***** Materials provided
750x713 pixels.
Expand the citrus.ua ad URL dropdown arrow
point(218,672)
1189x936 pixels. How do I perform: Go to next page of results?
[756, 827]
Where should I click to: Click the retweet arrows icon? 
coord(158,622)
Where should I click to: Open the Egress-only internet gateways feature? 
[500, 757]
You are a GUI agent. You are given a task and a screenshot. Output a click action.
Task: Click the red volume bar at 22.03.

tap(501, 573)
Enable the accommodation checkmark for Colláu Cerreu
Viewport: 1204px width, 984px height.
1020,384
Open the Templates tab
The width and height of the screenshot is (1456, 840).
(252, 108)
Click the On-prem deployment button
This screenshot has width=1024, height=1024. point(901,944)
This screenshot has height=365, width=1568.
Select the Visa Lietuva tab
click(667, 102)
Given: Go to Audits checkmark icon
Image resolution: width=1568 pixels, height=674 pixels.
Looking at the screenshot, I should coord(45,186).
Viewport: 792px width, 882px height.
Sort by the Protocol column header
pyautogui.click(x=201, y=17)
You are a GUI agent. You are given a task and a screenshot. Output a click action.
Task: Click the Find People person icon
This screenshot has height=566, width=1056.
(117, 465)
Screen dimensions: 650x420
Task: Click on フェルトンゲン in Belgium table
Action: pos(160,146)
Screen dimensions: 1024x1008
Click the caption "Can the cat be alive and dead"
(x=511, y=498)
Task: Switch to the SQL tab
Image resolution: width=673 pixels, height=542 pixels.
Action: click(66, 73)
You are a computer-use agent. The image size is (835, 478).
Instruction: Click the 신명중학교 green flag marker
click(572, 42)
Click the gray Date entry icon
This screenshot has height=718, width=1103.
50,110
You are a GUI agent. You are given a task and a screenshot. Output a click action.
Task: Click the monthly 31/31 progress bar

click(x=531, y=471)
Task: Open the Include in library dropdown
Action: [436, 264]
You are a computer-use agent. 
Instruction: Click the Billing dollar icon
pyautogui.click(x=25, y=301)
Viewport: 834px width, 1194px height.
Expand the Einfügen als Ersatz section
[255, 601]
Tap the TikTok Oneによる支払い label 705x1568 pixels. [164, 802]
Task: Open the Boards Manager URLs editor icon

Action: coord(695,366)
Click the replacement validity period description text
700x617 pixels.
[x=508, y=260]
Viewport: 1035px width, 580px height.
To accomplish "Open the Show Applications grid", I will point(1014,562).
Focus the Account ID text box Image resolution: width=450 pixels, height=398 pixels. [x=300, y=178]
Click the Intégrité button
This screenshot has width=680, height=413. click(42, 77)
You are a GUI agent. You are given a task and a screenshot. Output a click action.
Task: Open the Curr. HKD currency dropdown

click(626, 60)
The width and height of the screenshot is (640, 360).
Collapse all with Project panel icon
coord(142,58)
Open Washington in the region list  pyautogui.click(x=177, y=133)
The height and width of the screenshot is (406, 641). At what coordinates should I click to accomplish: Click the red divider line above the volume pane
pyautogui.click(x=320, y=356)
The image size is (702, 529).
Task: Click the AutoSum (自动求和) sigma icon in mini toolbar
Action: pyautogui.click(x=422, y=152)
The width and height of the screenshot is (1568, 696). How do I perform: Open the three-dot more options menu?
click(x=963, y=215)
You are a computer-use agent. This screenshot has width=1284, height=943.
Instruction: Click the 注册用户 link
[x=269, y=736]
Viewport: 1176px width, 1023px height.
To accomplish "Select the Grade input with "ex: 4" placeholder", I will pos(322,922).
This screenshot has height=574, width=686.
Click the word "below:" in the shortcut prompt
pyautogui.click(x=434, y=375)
**********
▶ [About this task]: Both end lines included, restate word for word the lines above from the line with "Image resolution: width=673" to the line with "Tap the TikTok", and nothing else.

▶ [Exercise result]:
Image resolution: width=673 pixels, height=542 pixels.
Action: click(66, 73)
You are a computer-use agent. The image size is (835, 478).
Instruction: Click the 신명중학교 green flag marker
click(572, 42)
Click the gray Date entry icon
This screenshot has height=718, width=1103.
50,110
You are a GUI agent. You are given a task and a screenshot. Output a click action.
Task: Click the monthly 31/31 progress bar

click(x=531, y=471)
Task: Open the Include in library dropdown
Action: [436, 264]
You are a computer-use agent. 
Instruction: Click the Billing dollar icon
pyautogui.click(x=25, y=301)
Viewport: 834px width, 1194px height.
Expand the Einfügen als Ersatz section
[255, 601]
Tap the TikTok Oneによる支払い label 705x1568 pixels. [164, 802]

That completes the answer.